The first years of Wright’s life were uneventful — he swam in creeks with his siblings and played ball with neighborhood children.

But that changed when his cousin was abducted and the 14-year-old’s killers were acquitted, prompting Wright and his family to move from Mississippi to Argo, Illinois.

Though the trauma stuck with him, those who spoke at Wright’s funeral said he was dedicated to helping all people.

Stanley Buford, who knew Wright for 10 years and wrote a book about him, said his friend was a man who “extolled the virtues of moving forward without having spite in your heart.”

“Nothing bothered him,” Buford said after speaking before mourners. “I’d call to encourage him when he was close [to dying], and he would end up encouraging me.”

Others called him an inspiration, describing Wright as the kind of man you’d want as a friend and someone who “became a father figure for all.”

Wheeler Parker Jr., pastor at Argo Temple Church of God in Christ, said Wright was a “no-nonsense man who would also give you the coat off his back.”

When he became a deacon — and later chairman of the deacon board at Argo Temple — there was a palpable change in Wright’s life, Parker said.

“He wanted to help everyone. From the smallest to the greatest — he wanted to help them all. He never had an attitude.”

A pipe fitter by trade, Wright wrote about how the kidnapping of his cousin as the two slept alongside each other affected him and his family.

Emmett, affectionately called “Bobo” by family, urged Wright not to tell his father what he had happened during his visit to Mississippi, Wright wrote in his 2010 book “Simeon’s Story: An Eyewitness Account of the Kidnapping of Emmett Till.”
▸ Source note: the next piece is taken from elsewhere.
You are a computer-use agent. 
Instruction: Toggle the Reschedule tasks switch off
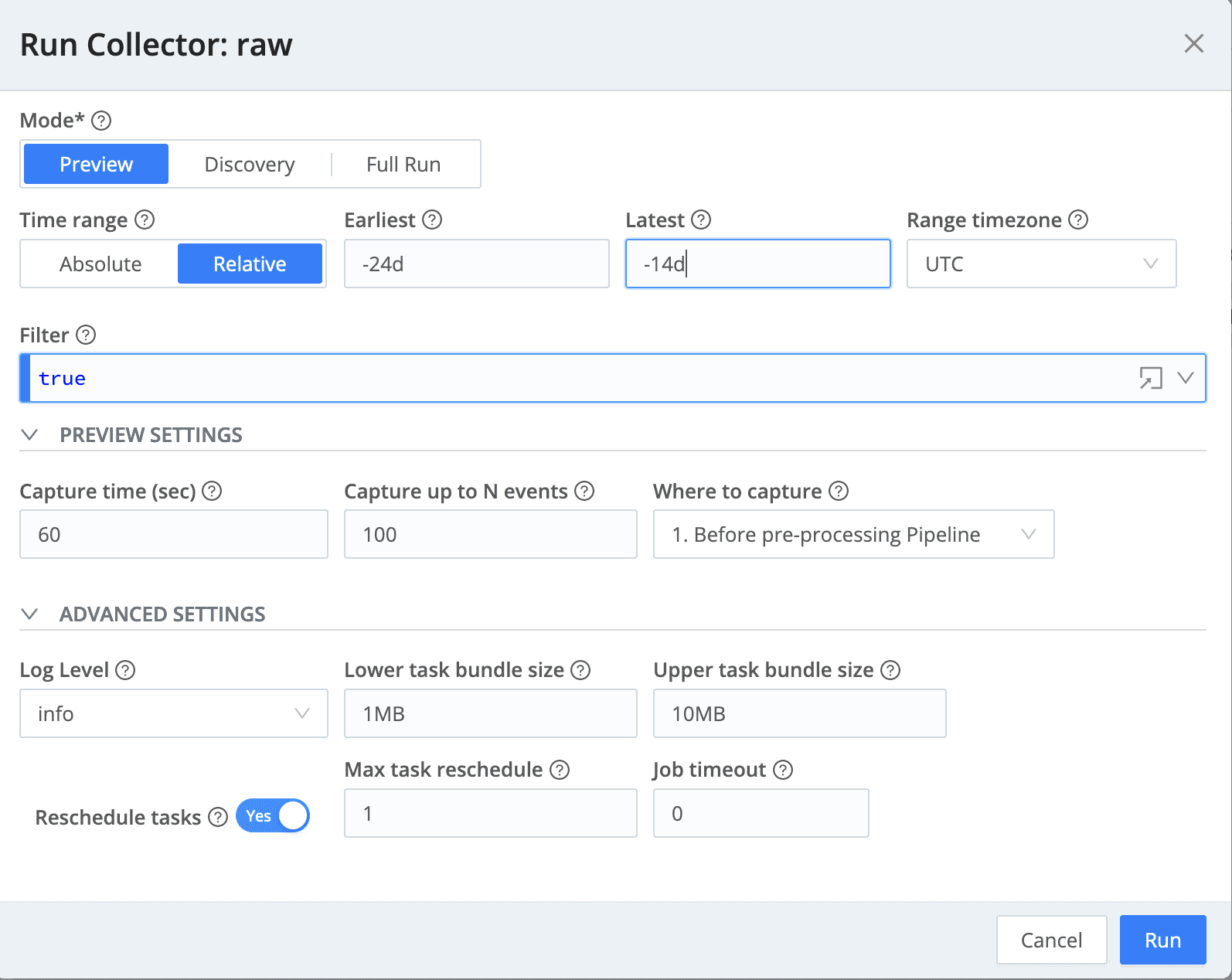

“‘Please don’t tell your father I whistled at that lady,’ Bobo pleaded. It never occurred to me that Bobo would be killed for whistling at a white woman,” Wright wrote.

“We should have” told, Wright said in a 2010 interview near Burr Oak Cemetery in Alsip, where Emmett and his mother are buried. “We thought we were doing him a favor.”

Though some of the details surrounding the kidnapping and murder of Emmett remain murky, his death was a fuse that helped spark the Civil Rights Movement.

Keith Beauchamp, a documentary filmmaker who befriended Wright and made the 2005 film “The Untold Story of Emmett Louis Till,” remembered Wright as a man who always “aided our struggle to right the wrongs of yesterday.”

“We lost a great voice in the movement last week,” Beauchamp said. “He wasn’t just a person at the pulpit or walking the streets, demanding justice. This was my friend, my hero.”

Wright was involved in many efforts to uncover the truth surrounding his cousin’s abduction. His work with Beauchamp led to the identification of 14 people who were involved with Emmett’s kidnapping and murder.

The 2005 documentary also led to the Justice Department reopening the case.

Wright, along with other family members, fought to keep the spirit and memory of his cousin alive in the decades following his death.

Buford remembers talking with his friend earlier this year, when Carolyn Bryant (now known as Carolyn Donham) recanted her claims that the teen had made sexual advances toward her.

“I remember calling and asking him what he thought, and he said, ‘She had all of that time to say what happened after the incident,’” Buford said. “‘She sat with it all those years, what more can I say than that?’”

That call is one that sticks out in Buford’s memory – and one that characterizes his friend. He was a “man of few words when it came to issues of our day,” but when asked, he would “opine,” usually positively, about the situation.

“He was so helpful to so many,” Buford said. “He had a talent and a wherewithal that comes with a personality so soaked in history.”

Wright was being buried at Parkholm Cemetery in La Grange Park.